• [WHAT YOU WILL DO] Copy every item below line for line, keeping each character, space and bracket unchanged.

• [STORED ROWS]
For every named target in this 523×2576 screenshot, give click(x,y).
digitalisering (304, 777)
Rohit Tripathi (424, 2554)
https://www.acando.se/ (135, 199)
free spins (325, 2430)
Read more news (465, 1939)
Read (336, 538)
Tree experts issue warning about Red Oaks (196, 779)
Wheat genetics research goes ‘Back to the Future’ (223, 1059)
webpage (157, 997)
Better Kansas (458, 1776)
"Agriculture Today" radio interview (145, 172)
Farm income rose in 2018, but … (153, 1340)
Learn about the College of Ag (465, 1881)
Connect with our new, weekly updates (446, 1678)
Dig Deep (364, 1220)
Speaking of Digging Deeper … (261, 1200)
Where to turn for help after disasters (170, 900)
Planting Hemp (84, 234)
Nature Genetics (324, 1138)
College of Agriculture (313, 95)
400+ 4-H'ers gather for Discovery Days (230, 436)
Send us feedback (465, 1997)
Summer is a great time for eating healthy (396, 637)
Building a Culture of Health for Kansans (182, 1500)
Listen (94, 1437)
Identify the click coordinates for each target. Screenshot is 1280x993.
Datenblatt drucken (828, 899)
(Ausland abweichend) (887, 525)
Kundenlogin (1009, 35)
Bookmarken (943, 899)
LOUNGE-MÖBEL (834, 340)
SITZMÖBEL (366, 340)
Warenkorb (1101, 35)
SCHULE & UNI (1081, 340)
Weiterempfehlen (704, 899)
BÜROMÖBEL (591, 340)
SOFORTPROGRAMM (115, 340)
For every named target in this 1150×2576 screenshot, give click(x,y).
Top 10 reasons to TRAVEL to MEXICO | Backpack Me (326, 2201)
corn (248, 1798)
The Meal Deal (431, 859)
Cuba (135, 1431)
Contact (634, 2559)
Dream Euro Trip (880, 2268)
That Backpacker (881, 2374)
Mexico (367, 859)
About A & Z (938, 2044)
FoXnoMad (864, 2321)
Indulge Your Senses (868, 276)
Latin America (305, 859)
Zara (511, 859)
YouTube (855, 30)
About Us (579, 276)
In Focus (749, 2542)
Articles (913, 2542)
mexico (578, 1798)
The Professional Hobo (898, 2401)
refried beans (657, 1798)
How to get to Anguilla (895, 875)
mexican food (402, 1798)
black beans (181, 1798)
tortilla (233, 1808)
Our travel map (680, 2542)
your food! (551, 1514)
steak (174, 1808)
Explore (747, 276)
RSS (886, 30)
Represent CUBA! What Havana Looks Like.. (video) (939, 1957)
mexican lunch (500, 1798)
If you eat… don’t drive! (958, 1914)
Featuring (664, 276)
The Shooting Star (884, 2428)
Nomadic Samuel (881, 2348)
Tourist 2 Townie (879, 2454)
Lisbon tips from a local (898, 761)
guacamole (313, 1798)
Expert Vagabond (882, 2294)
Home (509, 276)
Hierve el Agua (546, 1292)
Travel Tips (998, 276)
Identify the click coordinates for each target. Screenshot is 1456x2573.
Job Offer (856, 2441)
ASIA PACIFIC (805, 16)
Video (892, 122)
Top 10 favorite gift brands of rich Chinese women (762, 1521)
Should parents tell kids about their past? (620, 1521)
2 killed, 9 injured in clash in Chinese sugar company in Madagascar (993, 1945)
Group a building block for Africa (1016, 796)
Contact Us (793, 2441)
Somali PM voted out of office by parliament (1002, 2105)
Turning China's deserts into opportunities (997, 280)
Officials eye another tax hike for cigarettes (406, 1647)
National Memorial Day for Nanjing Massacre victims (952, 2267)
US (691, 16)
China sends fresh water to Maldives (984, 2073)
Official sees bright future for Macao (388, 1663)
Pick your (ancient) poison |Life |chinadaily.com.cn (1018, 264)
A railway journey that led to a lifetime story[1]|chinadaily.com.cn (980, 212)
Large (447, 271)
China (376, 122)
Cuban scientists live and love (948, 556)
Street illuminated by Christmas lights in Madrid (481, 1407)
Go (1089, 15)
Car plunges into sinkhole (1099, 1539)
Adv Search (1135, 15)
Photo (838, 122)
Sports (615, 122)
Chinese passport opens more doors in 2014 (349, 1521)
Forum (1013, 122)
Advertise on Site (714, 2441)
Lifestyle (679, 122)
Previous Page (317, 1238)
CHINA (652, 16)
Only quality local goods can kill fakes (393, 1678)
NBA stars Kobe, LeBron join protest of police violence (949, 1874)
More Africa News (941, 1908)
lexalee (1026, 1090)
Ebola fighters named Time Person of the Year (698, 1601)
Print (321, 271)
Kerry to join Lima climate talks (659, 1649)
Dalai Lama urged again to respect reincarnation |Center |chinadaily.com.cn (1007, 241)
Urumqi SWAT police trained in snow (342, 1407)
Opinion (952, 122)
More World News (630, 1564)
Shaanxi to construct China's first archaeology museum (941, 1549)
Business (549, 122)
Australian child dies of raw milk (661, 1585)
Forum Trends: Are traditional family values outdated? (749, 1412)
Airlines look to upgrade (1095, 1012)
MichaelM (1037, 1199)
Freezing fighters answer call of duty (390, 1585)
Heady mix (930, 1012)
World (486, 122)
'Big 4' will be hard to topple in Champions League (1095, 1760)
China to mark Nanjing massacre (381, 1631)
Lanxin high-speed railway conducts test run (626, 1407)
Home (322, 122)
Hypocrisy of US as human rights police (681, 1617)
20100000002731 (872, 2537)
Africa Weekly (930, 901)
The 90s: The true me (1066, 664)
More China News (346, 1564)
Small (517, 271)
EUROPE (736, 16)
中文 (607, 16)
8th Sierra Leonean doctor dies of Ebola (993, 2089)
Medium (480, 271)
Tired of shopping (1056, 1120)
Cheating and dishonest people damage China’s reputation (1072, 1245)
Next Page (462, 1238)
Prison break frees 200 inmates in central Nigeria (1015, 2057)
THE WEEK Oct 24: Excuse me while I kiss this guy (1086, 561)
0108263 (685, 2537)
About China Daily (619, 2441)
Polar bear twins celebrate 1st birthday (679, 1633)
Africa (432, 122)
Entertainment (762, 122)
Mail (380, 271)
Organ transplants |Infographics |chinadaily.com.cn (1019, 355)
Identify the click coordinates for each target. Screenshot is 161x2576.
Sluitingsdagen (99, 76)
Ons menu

• [ANSWER FOR THE TASK]
For every named target in this 523×2576 screenshot, give click(x,y).
digitalisering (304, 777)
Rohit Tripathi (424, 2554)
https://www.acando.se/ (135, 199)
free spins (325, 2430)
Read more news (465, 1939)
Read (336, 538)
Tree experts issue warning about Red Oaks (196, 779)
Wheat genetics research goes ‘Back to the Future’ (223, 1059)
webpage (157, 997)
Better Kansas (458, 1776)
"Agriculture Today" radio interview (145, 172)
Farm income rose in 2018, but … (153, 1340)
Learn about the College of Ag (465, 1881)
Connect with our new, weekly updates (446, 1678)
Dig Deep (364, 1220)
Speaking of Digging Deeper … (261, 1200)
Where to turn for help after disasters (170, 900)
Planting Hemp (84, 234)
Nature Genetics (324, 1138)
College of Agriculture (313, 95)
400+ 4-H'ers gather for Discovery Days (230, 436)
Send us feedback (465, 1997)
Summer is a great time for eating healthy (396, 637)
Building a Culture of Health for Kansans (182, 1500)
Listen (94, 1437)
Identify the click coordinates for each target. Screenshot is 1280x993.
Datenblatt drucken (828, 899)
(Ausland abweichend) (887, 525)
Kundenlogin (1009, 35)
Bookmarken (943, 899)
LOUNGE-MÖBEL (834, 340)
SITZMÖBEL (366, 340)
Warenkorb (1101, 35)
SCHULE & UNI (1081, 340)
Weiterempfehlen (704, 899)
BÜROMÖBEL (591, 340)
SOFORTPROGRAMM (115, 340)
For every named target in this 1150×2576 screenshot, give click(x,y).
Top 10 reasons to TRAVEL to MEXICO | Backpack Me (326, 2201)
corn (248, 1798)
The Meal Deal (431, 859)
Cuba (135, 1431)
Contact (634, 2559)
Dream Euro Trip (880, 2268)
That Backpacker (881, 2374)
Mexico (367, 859)
About A & Z (938, 2044)
FoXnoMad (864, 2321)
Indulge Your Senses (868, 276)
Latin America (305, 859)
Zara (511, 859)
YouTube (855, 30)
About Us (579, 276)
In Focus (749, 2542)
Articles (913, 2542)
mexico (578, 1798)
The Professional Hobo (898, 2401)
refried beans (657, 1798)
How to get to Anguilla (895, 875)
mexican food (402, 1798)
black beans (181, 1798)
tortilla (233, 1808)
Our travel map (680, 2542)
your food! (551, 1514)
steak (174, 1808)
Explore (747, 276)
RSS (886, 30)
Represent CUBA! What Havana Looks Like.. (video) (939, 1957)
mexican lunch (500, 1798)
If you eat… don’t drive! (958, 1914)
Featuring (664, 276)
The Shooting Star (884, 2428)
Nomadic Samuel (881, 2348)
Tourist 2 Townie (879, 2454)
Lisbon tips from a local (898, 761)
guacamole (313, 1798)
Expert Vagabond (882, 2294)
Home (509, 276)
Hierve el Agua (546, 1292)
Travel Tips (998, 276)
Identify the click coordinates for each target. Screenshot is 1456x2573.
Job Offer (856, 2441)
ASIA PACIFIC (805, 16)
Video (892, 122)
Top 10 favorite gift brands of rich Chinese women (762, 1521)
Should parents tell kids about their past? (620, 1521)
2 killed, 9 injured in clash in Chinese sugar company in Madagascar (993, 1945)
Group a building block for Africa (1016, 796)
Contact Us (793, 2441)
Somali PM voted out of office by parliament (1002, 2105)
Turning China's deserts into opportunities (997, 280)
Officials eye another tax hike for cigarettes (406, 1647)
National Memorial Day for Nanjing Massacre victims (952, 2267)
US (691, 16)
China sends fresh water to Maldives (984, 2073)
Official sees bright future for Macao (388, 1663)
Pick your (ancient) poison |Life |chinadaily.com.cn (1018, 264)
A railway journey that led to a lifetime story[1]|chinadaily.com.cn (980, 212)
Large (447, 271)
China (376, 122)
Cuban scientists live and love (948, 556)
Street illuminated by Christmas lights in Madrid (481, 1407)
Go (1089, 15)
Car plunges into sinkhole (1099, 1539)
Adv Search (1135, 15)
Photo (838, 122)
Sports (615, 122)
Chinese passport opens more doors in 2014 (349, 1521)
Forum (1013, 122)
Advertise on Site (714, 2441)
Lifestyle (679, 122)
Previous Page (317, 1238)
CHINA (652, 16)
Only quality local goods can kill fakes (393, 1678)
NBA stars Kobe, LeBron join protest of police violence (949, 1874)
More Africa News (941, 1908)
lexalee (1026, 1090)
Ebola fighters named Time Person of the Year (698, 1601)
Print (321, 271)
Kerry to join Lima climate talks (659, 1649)
Dalai Lama urged again to respect reincarnation |Center |chinadaily.com.cn (1007, 241)
Urumqi SWAT police trained in snow (342, 1407)
Opinion (952, 122)
More World News (630, 1564)
Shaanxi to construct China's first archaeology museum (941, 1549)
Business (549, 122)
Australian child dies of raw milk (661, 1585)
Forum Trends: Are traditional family values outdated? (749, 1412)
Airlines look to upgrade (1095, 1012)
MichaelM (1037, 1199)
Freezing fighters answer call of duty (390, 1585)
Heady mix (930, 1012)
World (486, 122)
'Big 4' will be hard to topple in Champions League (1095, 1760)
China to mark Nanjing massacre (381, 1631)
Lanxin high-speed railway conducts test run (626, 1407)
Home (322, 122)
Hypocrisy of US as human rights police (681, 1617)
20100000002731 (872, 2537)
Africa Weekly (930, 901)
The 90s: The true me (1066, 664)
More China News (346, 1564)
Small (517, 271)
EUROPE (736, 16)
中文 (607, 16)
8th Sierra Leonean doctor dies of Ebola (993, 2089)
Medium (480, 271)
Tired of shopping (1056, 1120)
Cheating and dishonest people damage China’s reputation (1072, 1245)
Next Page (462, 1238)
Prison break frees 200 inmates in central Nigeria (1015, 2057)
THE WEEK Oct 24: Excuse me while I kiss this guy (1086, 561)
0108263 (685, 2537)
About China Daily (619, 2441)
Polar bear twins celebrate 1st birthday (679, 1633)
Africa (432, 122)
Entertainment (762, 122)
Mail (380, 271)
Organ transplants |Infographics |chinadaily.com.cn (1019, 355)
Identify the click coordinates for each target. Screenshot is 161x2576.
Sluitingsdagen (99, 76)
Ons menu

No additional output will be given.